Generally I don't think there is any alpha in training transformers to predict the next price point just given historical price data, because the price is determined by humans (and algorithms trained on data generated by humans) that react to news. If you can predict the news, you can probably predict stock prices, but if you could predict the future you'd have AGI and not some dingy time series calculator.
[1] https://chat.openai.com/share/a19a3b57-398c-49e7-a140-f58784...
Rather than finding patterns in historical numbers, LLM can help quantify the current world in ways not possible before. This opens up a new world of finding new secrets.
You'd also get clapped by the HFT bots.
The real magic is pairing real human intuition and the LLM's innate ability to discover hidden intuitions and articulate them to find an "asymmetry"-where you believe you have found a gradient/play that is under/over valued and play the opposing side - or selling/further leveraging that information.

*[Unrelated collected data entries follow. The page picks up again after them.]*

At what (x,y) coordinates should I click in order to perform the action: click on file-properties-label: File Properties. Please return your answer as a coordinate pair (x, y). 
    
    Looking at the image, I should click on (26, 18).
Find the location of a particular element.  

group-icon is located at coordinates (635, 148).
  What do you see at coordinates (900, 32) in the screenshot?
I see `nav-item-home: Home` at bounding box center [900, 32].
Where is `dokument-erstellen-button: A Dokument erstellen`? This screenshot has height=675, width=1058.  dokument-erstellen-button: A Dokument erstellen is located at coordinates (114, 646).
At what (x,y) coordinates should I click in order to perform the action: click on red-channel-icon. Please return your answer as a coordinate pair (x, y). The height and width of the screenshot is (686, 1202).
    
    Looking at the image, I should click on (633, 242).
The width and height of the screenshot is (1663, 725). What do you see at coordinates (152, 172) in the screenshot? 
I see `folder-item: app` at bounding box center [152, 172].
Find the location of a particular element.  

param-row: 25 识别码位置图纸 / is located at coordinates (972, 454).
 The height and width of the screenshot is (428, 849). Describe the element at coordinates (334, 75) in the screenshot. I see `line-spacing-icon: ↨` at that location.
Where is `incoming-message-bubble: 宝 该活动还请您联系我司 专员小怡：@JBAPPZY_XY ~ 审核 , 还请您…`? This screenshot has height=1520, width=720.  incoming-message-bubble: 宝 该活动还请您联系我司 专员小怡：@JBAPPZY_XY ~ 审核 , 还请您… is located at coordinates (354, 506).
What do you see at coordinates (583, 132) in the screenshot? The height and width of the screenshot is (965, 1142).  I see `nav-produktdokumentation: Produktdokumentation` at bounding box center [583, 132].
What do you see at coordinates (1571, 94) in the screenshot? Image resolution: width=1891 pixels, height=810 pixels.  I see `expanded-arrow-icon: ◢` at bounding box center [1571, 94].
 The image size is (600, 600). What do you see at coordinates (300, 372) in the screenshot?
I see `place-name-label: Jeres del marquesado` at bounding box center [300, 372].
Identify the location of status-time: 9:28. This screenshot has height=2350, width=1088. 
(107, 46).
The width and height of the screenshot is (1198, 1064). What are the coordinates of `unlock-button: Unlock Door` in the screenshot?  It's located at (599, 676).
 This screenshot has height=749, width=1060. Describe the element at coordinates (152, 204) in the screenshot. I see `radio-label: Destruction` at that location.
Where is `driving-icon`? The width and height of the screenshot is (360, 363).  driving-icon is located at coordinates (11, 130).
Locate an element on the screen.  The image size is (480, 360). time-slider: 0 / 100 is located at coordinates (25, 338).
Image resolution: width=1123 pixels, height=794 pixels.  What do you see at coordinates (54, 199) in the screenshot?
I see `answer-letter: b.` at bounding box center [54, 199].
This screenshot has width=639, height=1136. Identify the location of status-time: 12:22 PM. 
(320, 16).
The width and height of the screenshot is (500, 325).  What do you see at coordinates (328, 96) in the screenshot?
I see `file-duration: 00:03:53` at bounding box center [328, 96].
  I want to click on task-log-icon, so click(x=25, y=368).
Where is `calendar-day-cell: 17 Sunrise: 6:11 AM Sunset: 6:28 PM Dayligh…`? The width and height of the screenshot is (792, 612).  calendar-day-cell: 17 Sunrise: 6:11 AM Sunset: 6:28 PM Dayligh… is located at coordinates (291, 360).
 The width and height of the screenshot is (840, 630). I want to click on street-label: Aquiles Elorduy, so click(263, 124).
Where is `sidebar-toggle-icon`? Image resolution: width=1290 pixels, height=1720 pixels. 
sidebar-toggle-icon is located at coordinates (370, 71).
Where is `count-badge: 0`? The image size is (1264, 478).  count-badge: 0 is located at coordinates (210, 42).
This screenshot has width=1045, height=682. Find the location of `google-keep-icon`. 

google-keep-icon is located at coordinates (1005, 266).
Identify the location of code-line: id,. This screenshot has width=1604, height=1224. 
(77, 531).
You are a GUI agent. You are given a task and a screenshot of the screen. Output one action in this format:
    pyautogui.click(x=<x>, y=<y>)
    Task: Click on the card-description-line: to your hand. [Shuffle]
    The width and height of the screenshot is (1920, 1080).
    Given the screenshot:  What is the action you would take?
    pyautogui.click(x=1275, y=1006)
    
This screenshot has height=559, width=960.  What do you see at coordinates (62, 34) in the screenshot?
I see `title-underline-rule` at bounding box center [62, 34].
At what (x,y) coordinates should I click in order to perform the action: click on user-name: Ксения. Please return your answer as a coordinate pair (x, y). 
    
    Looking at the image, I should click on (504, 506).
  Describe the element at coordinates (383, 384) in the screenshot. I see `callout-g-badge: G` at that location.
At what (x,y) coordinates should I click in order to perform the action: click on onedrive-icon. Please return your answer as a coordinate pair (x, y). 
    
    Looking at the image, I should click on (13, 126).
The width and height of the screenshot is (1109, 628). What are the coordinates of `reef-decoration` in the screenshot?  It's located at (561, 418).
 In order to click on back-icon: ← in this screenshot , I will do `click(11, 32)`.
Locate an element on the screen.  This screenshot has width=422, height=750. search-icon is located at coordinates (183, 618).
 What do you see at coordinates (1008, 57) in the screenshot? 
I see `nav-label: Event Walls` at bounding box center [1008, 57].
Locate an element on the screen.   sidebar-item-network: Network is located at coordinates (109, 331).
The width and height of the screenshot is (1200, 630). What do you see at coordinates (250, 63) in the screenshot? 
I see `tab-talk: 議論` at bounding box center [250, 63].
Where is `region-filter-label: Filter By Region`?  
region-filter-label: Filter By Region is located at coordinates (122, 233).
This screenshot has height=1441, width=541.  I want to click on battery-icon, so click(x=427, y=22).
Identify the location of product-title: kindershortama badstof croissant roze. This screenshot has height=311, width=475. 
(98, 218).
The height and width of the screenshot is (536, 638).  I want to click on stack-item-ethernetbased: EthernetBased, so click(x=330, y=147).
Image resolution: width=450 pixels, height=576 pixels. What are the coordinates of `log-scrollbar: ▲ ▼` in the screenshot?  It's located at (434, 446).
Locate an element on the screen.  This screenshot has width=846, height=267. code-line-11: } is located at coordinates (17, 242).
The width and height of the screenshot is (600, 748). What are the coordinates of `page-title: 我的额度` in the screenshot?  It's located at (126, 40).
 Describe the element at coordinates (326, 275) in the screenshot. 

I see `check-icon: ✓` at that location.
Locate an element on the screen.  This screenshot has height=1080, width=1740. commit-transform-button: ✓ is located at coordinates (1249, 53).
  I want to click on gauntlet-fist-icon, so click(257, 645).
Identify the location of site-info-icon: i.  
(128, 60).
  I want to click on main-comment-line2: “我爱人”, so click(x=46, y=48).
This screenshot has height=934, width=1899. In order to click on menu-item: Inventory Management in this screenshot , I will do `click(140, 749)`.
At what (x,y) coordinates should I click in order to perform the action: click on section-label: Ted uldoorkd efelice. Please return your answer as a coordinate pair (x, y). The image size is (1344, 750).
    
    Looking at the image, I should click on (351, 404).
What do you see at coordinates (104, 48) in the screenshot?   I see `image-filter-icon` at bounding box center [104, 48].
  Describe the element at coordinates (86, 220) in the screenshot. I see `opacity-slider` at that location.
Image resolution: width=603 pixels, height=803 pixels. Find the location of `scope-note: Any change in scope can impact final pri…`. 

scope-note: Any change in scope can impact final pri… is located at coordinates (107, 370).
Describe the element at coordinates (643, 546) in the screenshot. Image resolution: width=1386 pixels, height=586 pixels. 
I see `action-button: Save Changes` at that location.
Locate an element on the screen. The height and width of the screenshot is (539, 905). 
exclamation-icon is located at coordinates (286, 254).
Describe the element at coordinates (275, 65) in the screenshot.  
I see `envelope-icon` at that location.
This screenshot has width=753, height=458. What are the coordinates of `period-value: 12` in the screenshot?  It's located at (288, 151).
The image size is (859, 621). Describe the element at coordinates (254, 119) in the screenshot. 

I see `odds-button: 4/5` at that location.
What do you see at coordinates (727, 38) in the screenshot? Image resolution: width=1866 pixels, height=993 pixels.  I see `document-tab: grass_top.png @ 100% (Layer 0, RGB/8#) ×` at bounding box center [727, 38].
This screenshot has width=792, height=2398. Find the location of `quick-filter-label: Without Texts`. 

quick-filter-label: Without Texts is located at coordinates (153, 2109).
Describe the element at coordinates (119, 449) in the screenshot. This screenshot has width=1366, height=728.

I'm a developer with experience in clean, effective UIs like this QR and barcode generator[1] and have worked with neural nets in competitive settings - recent robotics contest livestream[2]. I need a trading partner's insight to ensure we focus on the right features and data.
If you're a trader interested in shaping and using this tool, I'm proposing a partnership where you'd provide the trading expertise and potentially fund the initial development for a stake in the project. Think of it as investing in custom software that you'll own and can directly benefit from.
Anyone interested, please check my profile for my contact. Just looking for one trader-partner who really wants to dive into this.
What the hell is this even for? What the hell are we even doing here? If computers can successfully guess the market, what the hell is it even?